Estimating the Transmission Potential of Symptomatic and Asymptomatic Cholera Cases from Household Microbiological and Clinical Data.
Claire P Smith, Justin Lessler, Sonia T Hegde, Taufiqur R Bhuiyan, Md Taufiqul Islam, Faisal Ahmmed, Fahima Chowdhury, Ashraful I Khan, Regina C LaRocque, Richelle C Charles, Ana A Weil, Stephen B Calderwood, Edward T Ryan, Jason B Harris, Andrew S Azman
Abstract
Open AccessBackground: In Bangladesh, cholera treatment focuses on acute watery diarrhea in symptomatic cases at health facilities, though asymptomatic infections are common. Understanding the role of asymptomatic infections in transmission is crucial for designing appropriate control strategies in this setting. Methods: We utilized data from household studies conducted in Dhaka, Bangladesh during 2006-2018 where a symptomatic confirmed cholera case and their household contacts were followed for thirty days.

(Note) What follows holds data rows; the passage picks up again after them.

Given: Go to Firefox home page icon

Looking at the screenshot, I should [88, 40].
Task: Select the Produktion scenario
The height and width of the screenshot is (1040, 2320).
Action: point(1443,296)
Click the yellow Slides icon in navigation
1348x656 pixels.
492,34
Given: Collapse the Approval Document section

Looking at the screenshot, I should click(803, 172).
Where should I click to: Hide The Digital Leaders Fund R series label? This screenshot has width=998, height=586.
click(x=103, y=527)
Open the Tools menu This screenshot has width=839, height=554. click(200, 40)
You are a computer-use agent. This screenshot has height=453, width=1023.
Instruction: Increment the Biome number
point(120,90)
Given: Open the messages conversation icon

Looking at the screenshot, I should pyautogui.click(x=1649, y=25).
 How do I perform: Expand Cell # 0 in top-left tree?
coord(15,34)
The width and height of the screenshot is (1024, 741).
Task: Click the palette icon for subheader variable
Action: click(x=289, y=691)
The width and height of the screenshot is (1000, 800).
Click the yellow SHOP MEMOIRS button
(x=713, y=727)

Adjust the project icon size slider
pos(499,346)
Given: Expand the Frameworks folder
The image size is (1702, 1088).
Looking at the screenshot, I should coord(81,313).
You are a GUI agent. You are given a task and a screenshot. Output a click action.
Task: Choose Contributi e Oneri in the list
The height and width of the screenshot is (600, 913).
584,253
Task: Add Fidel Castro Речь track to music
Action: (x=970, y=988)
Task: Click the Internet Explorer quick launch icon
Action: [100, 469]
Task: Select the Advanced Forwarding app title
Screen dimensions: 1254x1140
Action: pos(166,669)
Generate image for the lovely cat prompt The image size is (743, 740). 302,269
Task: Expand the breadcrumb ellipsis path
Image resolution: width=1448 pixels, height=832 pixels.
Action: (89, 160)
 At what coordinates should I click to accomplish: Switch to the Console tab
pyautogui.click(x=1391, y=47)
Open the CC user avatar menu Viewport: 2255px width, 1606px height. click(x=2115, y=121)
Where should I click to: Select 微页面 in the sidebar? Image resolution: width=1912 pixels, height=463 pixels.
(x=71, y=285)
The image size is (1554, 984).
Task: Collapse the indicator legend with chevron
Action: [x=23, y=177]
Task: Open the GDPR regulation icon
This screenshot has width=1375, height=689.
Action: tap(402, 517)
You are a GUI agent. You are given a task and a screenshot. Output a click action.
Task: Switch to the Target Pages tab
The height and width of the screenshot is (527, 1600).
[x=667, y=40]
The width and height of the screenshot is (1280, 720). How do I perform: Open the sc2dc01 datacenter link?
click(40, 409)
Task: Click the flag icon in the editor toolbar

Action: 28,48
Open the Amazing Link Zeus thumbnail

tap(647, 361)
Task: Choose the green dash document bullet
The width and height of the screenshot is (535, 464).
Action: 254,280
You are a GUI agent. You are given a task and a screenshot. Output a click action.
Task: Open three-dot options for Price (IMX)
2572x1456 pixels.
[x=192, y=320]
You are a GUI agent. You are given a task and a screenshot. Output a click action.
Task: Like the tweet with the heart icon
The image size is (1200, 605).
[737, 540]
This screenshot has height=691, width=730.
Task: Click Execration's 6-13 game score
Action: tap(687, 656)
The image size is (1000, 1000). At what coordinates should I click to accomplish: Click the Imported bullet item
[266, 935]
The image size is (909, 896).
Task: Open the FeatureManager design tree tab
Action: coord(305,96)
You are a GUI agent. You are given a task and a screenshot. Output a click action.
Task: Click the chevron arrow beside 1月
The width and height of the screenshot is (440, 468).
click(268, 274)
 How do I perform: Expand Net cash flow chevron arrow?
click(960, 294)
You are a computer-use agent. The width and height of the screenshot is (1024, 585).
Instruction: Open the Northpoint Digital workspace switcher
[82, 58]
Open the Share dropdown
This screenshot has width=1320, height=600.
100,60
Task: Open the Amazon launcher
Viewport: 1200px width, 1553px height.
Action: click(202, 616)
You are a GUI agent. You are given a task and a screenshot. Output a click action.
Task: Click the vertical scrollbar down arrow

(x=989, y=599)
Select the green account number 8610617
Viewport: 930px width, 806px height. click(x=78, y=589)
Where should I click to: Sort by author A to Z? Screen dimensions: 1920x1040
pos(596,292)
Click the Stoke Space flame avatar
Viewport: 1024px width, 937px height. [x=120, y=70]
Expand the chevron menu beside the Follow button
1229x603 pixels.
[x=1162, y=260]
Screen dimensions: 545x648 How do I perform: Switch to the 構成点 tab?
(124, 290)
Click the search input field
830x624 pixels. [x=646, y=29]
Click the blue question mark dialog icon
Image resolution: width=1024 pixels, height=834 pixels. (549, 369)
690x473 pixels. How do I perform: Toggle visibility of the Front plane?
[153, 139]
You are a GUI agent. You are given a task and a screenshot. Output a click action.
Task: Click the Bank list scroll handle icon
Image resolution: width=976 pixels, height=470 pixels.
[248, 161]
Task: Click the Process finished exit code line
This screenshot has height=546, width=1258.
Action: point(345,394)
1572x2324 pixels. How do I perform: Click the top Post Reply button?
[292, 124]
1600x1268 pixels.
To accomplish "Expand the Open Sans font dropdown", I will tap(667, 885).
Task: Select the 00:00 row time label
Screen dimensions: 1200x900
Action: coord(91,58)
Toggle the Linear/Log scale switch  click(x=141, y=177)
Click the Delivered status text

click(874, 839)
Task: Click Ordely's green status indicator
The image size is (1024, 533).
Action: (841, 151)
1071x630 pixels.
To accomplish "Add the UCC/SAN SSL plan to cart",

Vibriocidal antibodies, bacteriological culture, and symptom histories were collected at multiple times points. We used a hidden Markov model to estimate risk of infection from intra-household and extra-household (i.e., community and environmental) sources and to quantify relative risk of transmission from symptomatic and asymptomatic infected household contacts. Results: Estimated daily risk of intra-household infection from a symptomatic individual to another household member was 2.6% (95% CI: 0.4% - 5.6%) and from an asymptomatic infected individual to another household member was 1.6% (95% CI: 0.2% - 4.5%). We found no significant differences in probability of infection from asymptomatic compared to symptomatic individuals (OR: 0.60; 95% CI: 0.11 - 3.23). We estimated that daily risk of infection from extra-household sources during follow-up was 1.0% (95% CI: 0.7% - 1.4%). Conclusion: Mitigation measures focused solely on treatment of symptomatic cholera cases may be insufficient to prevent transmission in a household. This supports use of interventions that reduce risk of transmission irrespective of symptoms, such as prophylactic antibiotic treatment for household members and/or providing safe water and hygiene kits following a confirmed household or community case.